Quand Jacob ne fut plus de ce monde, son fils Léon continua à suivre ces traditions ce fut à la loi française qu'il eut recours pour sauvegarder l'intérêt des mineurs. La tutelle fut établie d'après notre législation, et c'est là le point de départ qui nous permet d'affirmer que nos adversaires ne devaient pas invoquer la loi mosaïque.

Le 21 et le 23 juillet 1854, quelques jours après le décès de Jacob, on appose les scellés, et l'acte qui le constate établit l'existence de cinq héritiers, dont l'uu est absent, ce qui justifie les mesures conservatoires prises.

(Lecture du procès-verbal dressé à cette occasion.)

J'ai le droit de dire que l'honorable magistrat qui a présidé à cet acte ne se doutait guère que, seize ans plus tard, on viendrait lui demander de le démentir, et il ne pouvait supposer qu'un jour trois de ces héritiers, les plus forts, les fils, réclameraient en entier l'héritage paternel, en ayant l'odieux courage d'en exclure leurs sœurs. A ce moment, il n'en était pas question : le 5 août, les scellés étaient levés; le 5 septembre, la mère était déclarée tutrice et Léon subrogé tuteur. Je ne lirai pas les actes qui le constatent, mais j'insiste sur leur portée.

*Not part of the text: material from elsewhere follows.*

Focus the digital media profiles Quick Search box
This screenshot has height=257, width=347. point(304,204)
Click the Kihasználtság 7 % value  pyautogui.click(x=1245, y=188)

La mère, reléguée au second plan par la loi mosaïque, est appelée à la tutelle d'après la loi française; elle prend le gouvernement des biens de ses enfants. A côté d'elle vient se placer son fils, qui témoigne ainsi de son abandon de prescriptions auxquelles il ne songeait pas et qu'il désavouait suffisamment.

Le 11 décembre 1854, le conseil de famille est réuni et accorde à madame veuve Seyman l'autorisation d'intenter, au nom des mineurs, une action contre des débiteurs de la succession.

(Lecture de cette délibération, à laquelle Léon prenait part.)

Après ces actes solennels, après ces déclarations écrites de sa main, Léon vient contester à ses sœurs la qualité d'héritières et leur refuse le droit de profiter du bénéfice de la loi française, qu'il invoquait si

souvent à cette époque. Et qu'y a-t-il d'étonnant à cela? La loi française lui était commode, il s'en servait; mais dès qu'il a vu que la loi mosaïque lui permettait d'augmenter sa fortune, déjà si considérable, au préjudice de ses sœurs, il n'a pas craint un seul instant de la revendiquer.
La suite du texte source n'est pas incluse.